He’s the original Renaissance Man, a Teenage Mutant Ninja Turtle, and one of the leading actors of our generation.
Thanks to Kelly for suggesting Leonardo as Baby Name of the Day.
Like so many names in long use, this story begins with a saint. Sixth-century Leonard of Noblac was a nobleman who converted to Christianity. Rather than accepting a comfortable bishopric, he devoted his life to working with prisoners before entering a monastery. Miracles aplenty are attributed to him, from helping a queen safely deliver a male heir to convincing prisoners to reform their ways.
His name was also recorded as Linhart and Lienard, but Leonard is a perfectly reasonable choice. In the same era, we also find saints called Leobinus, Leontius, and lots of other Leo- names, including just Leo.
They all come from the Germanic lew – lion, via the Latin leo – paired with a variety of other endings. Leonardo’s –hart meant brave, so Leonardo is brave as a lion.
Fast forward to our times, and Leo- names are enjoying a renaissance. While Leonard’s English pronunciation falls flat, and nickname Lenny fares little better, Leo is hot – and the Italian Leonardo has climbed up the charts.
Two famous Leonardos lead the way:
- It’s hard to think of a more accomplished figure than Leonardo da Vinci, whose contributions range from painting the Mona Lisa to pioneering flight with sketches of a helicopter. The name wasn’t uncommon in the era – or at least, the mathematician Leonardo Fibonacci also wore it;
- Then there’s Oscar-nominated actor Leonardo DiCaprio. His first appearances were as a child in the 1990s. By 1993, performances in This Boy’s Life and What’s Eating Gilbert Grape gave notice that he was more than just another fleeting child star. Then came 1997’s Titanic. As the ship went down, diCaprio became a superstar.
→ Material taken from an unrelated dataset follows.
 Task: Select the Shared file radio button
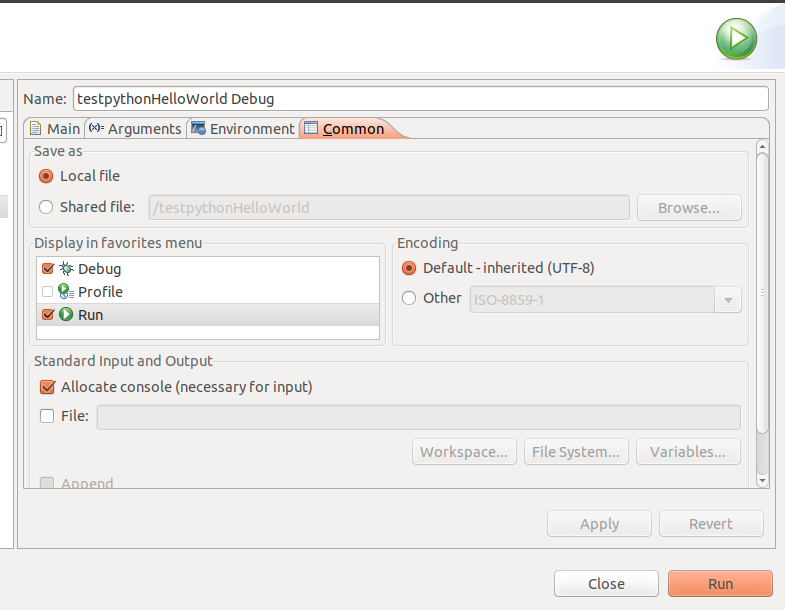pos(46,207)
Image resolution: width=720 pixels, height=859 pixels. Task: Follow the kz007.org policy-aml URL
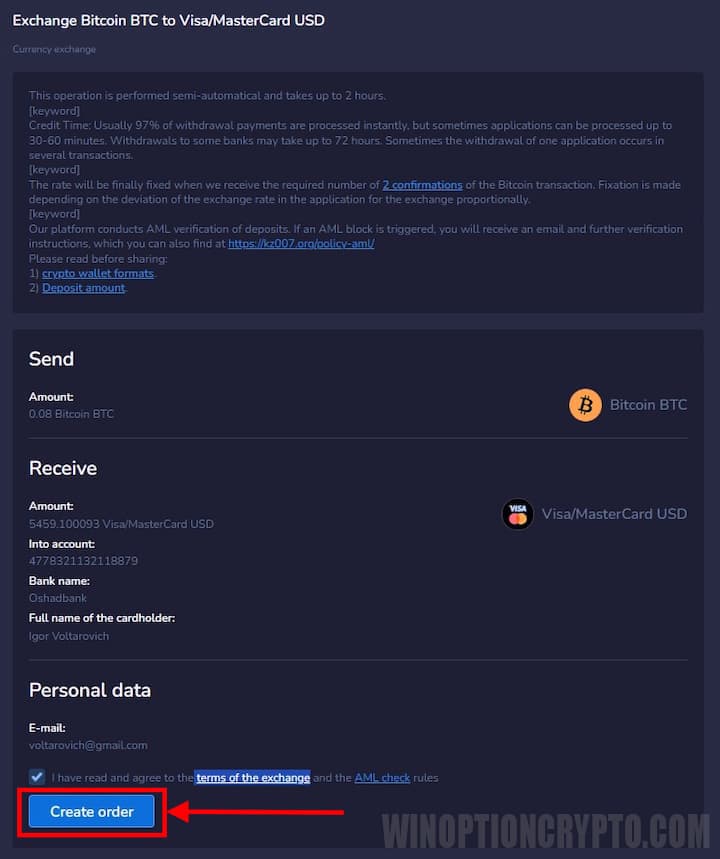coord(301,243)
Leonardo also owes some of his success to the many Spanish-speaking parents choosing the name – he’s especially popular in Texas and California, where he’s in both states’ Top 100. And, of course, after generations of Americanizing immigrant names, parents several generations removed from Ellis Island are embracing heritage picks. If Aidan and Connor are big, why not Leonardo?
While I don’t suggest anyone name their offspring after a Saturday morning cartoon, the heroes in a half shell certainly made Leonardo a familiar name for the current generation of parents – the original series debuted in 1987.
But this name’s trajectory seems clearly influenced by the leading man. In 1992, Leonardo hovered at #381. In 1997 – th year of Titanic – he ranked #357. Since then, he’s climbed to #164. That puts him comfortably ahead of Leo, at #209, though I’d imagine most Leonardos answer to the short form at some point.
It’s a romantic, extravagant name for a boy, but in this era of Romeo and Orlando, it doesn’t seem nearly as outrageous as it might to an earlier generation. The only real hitch is that Leo and company seem to keep rising. Rather than fret that Leonardo is too much, some parents might almost find him too ordinary.